We get to use the more efficient std::memcpy
here instead of std::memmove
because none of the memory should overlap.
This is where we use maxAlignment
to make our copy more efficient. If we didn’t have maxAlignment
, we’d have to individually copy every block, checking the alignment every time. The complexity would overall remain the same, but there’s still more operations. I’d rather memcpy
the whole thing in one chunk.
void Memory::Manager::Heap::Graduate()
{
if (handles.empty()) [[unlikely]]
{
return;
}
// Get the next Heap.
Heap* next = Next();
// If there isn't one, make one (acquiring more memory from the system).
if (!next) [[unlikely]]
{
next = &Memory::Manager::MakeHeap();
}
// figure out exactly how many bytes we need
const size_t numBytes = top - begin;
size_t offset = size_t(next->top) % maxAlignment;
// Next Heap is too full, it must Graduate too.
if (!next->CanFit(offset + numBytes))
{
next->Graduate();
offset = size_t(next->top) % maxAlignment;
}
next->top += offset;
handles.reverse();
// update the handles
std::byte* addr = next->top;
auto nextIt = handles.begin();
auto currIt = nextIt++;
while (nextIt != handles.end())
{
const size_t byteWidth = nextIt->ptr - currIt->ptr;
currIt->ptr = addr;
addr += byteWidth;
currIt = nextIt++;
}
currIt->ptr = addr;
// copy the memory
std::memcpy(next->top, begin, numBytes);
next->top += numBytes;
next->maxAlignment = std::max(next->maxAlignment, maxAlignment);
// give up all of our handles
handles.reverse();
next->handles.splice_after(next->handles.before_begin(), handles);
// reset this Heap
top = begin;
maxAlignment = 1;
}
There’s a lot of room for tweaking and improvement in this Memory Manager, but most of that comes at the point where you’re benchmarking and profiling your application. It’s difficult to make decisions such as when it’s best to Defrag
or Graduate
when you don’t know how fragmented your memory is. But once those decisions are made, implementing them should be dead easy.
I think this Memory Manager is an excellent foundation for anything I might want to do.
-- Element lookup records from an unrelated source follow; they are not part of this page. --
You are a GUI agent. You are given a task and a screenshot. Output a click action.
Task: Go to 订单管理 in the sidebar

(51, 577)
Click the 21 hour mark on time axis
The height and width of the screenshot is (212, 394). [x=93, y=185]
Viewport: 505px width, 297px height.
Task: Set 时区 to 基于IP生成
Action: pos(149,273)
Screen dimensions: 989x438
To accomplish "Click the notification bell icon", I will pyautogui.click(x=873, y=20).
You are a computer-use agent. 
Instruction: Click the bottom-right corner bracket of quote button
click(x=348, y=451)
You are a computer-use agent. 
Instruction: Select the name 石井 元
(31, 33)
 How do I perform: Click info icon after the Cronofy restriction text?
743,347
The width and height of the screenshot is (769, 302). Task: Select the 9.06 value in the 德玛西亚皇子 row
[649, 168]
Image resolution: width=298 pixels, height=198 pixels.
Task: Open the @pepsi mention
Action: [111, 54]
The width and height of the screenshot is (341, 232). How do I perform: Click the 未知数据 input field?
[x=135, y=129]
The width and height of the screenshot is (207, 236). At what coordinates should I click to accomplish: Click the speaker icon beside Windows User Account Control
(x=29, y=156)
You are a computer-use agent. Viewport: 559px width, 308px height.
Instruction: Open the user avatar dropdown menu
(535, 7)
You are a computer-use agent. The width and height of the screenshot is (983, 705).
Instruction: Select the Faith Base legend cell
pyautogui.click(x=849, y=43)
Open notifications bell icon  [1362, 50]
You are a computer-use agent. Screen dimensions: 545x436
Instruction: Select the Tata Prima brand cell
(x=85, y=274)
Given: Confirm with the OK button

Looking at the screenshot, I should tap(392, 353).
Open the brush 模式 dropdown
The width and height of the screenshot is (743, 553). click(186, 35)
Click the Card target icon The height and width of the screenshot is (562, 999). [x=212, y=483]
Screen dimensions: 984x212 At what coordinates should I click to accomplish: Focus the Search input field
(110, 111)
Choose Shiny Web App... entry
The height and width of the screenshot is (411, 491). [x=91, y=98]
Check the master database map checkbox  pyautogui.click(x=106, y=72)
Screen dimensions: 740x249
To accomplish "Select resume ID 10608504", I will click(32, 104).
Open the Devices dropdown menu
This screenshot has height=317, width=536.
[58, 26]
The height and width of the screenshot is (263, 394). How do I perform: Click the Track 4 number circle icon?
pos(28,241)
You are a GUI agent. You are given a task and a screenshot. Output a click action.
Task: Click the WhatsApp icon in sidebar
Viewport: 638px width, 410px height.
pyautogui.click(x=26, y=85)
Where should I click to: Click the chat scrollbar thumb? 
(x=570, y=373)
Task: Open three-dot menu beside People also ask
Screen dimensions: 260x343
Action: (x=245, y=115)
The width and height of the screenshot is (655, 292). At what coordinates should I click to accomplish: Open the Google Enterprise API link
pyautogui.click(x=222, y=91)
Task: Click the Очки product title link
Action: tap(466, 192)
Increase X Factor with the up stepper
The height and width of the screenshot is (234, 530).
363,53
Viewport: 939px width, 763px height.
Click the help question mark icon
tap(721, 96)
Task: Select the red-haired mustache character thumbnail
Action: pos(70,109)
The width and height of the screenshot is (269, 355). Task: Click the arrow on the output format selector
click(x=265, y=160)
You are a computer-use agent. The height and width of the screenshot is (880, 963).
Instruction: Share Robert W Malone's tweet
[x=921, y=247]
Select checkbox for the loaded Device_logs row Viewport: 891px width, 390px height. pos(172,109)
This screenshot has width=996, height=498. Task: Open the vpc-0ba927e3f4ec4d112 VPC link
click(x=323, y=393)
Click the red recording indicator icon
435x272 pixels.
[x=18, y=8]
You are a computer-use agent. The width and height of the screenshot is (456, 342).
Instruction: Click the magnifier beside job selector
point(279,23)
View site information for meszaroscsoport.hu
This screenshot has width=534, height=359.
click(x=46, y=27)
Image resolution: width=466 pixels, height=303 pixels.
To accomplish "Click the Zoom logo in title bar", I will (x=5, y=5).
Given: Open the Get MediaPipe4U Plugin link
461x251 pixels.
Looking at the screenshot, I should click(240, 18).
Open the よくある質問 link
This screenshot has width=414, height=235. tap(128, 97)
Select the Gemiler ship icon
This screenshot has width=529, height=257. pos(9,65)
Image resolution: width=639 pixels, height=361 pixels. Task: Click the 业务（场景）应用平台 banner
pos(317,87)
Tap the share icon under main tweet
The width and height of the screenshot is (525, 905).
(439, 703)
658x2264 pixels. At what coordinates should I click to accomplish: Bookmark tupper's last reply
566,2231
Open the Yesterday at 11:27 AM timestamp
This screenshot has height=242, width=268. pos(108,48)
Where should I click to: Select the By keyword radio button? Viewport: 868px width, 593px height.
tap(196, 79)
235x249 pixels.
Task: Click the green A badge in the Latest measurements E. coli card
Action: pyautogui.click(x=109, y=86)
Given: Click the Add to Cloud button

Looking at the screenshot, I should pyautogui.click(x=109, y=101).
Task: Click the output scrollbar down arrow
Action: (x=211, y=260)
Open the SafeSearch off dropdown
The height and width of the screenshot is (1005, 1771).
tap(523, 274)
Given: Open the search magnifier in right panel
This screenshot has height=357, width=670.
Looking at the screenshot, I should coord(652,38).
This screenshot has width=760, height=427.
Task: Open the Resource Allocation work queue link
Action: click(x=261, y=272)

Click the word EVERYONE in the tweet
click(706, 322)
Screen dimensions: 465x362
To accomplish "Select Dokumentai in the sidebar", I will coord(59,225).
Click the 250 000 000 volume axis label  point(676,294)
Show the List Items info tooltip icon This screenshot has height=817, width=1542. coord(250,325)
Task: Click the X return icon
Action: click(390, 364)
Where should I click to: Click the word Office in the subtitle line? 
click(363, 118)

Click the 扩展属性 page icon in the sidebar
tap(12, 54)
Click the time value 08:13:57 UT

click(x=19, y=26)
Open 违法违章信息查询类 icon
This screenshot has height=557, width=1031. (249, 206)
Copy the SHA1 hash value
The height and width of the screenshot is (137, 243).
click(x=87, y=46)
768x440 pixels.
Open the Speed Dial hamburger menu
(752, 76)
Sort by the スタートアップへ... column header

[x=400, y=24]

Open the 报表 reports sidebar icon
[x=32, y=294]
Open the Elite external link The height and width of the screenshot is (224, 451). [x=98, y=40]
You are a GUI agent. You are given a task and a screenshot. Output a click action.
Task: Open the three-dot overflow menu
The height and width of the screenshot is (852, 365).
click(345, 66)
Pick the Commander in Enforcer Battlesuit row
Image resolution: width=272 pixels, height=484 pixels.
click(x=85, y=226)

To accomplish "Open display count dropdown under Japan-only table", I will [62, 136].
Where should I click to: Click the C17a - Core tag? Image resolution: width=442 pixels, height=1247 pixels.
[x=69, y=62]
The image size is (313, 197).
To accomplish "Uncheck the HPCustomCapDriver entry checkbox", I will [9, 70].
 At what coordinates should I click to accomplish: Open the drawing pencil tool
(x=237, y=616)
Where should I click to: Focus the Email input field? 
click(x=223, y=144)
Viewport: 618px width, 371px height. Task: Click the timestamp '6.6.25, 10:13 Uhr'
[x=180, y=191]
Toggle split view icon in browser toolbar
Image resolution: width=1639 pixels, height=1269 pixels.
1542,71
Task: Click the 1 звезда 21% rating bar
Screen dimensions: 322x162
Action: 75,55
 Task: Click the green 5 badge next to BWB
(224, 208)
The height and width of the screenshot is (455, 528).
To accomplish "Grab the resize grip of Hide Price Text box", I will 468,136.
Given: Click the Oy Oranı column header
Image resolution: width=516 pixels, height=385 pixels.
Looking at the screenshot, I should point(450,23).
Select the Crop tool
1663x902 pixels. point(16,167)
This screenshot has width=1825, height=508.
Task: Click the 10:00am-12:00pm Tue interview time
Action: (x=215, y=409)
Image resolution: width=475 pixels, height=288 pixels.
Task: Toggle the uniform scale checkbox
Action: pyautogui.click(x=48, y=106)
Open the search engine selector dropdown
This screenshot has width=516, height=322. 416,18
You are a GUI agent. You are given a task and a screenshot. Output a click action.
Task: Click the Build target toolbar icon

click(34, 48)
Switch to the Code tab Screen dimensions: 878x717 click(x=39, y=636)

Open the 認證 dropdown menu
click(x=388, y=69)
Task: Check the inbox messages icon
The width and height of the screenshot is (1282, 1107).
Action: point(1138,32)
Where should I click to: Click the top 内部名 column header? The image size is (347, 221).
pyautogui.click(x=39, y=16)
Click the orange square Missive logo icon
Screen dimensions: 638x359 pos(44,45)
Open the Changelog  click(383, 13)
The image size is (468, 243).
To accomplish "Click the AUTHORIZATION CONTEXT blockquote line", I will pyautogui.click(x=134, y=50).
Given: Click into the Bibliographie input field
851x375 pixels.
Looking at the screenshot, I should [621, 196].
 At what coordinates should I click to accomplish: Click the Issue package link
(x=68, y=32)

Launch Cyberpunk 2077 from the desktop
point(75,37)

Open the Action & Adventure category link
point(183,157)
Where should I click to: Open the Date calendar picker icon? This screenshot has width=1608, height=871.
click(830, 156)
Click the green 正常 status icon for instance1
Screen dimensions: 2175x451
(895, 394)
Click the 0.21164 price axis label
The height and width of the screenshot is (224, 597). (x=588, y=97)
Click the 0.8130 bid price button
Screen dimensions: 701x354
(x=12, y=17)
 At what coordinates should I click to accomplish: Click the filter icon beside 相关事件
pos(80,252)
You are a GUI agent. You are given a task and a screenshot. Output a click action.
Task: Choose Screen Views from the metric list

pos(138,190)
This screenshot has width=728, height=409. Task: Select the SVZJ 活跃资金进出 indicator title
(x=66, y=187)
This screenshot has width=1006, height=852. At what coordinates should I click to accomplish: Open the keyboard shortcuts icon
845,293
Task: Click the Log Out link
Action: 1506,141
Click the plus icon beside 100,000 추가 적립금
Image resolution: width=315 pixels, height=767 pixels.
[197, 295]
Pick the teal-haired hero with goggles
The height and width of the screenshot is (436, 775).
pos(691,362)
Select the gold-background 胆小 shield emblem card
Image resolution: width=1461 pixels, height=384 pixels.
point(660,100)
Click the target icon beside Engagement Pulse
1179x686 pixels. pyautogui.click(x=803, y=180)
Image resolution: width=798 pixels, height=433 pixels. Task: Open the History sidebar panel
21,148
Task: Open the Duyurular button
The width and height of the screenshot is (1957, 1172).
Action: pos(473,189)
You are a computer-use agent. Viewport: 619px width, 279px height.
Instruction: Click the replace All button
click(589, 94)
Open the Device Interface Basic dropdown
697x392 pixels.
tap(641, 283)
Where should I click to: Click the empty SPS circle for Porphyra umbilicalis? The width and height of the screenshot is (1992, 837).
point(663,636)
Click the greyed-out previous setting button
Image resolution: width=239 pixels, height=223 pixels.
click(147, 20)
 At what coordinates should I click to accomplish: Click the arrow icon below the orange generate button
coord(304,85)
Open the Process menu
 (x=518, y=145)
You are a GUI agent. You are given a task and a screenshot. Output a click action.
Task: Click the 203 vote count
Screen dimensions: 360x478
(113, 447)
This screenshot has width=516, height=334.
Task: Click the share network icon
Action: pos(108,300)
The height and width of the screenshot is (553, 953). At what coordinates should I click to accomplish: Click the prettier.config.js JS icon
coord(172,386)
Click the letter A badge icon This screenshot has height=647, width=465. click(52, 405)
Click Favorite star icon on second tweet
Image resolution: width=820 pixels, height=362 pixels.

It’s very wonderfully flexible. I can make allocations faster than malloc
when I want to while also making better use of memory than malloc
at other times.
For now, this is where my adventures in creating my own custom game engine end. I haven’t even gotten into things like rendering or physics. Y’know, those quintessential components that come to mind when you think of a game engine. But there’s still so much that can be done at this low level before I get to those. I could easily spend another six months improving just what I have. I’ve learned so much and have built up an excellent repository of disjointed code that I can easily copy/paste whenever I might need some quick functionality in another project.
I’d like to say that I’ll pick this up again sometime, but we all say that whenever we shelve a project, don’t we?
Until next time!
You can find all the source code in this article on my repo.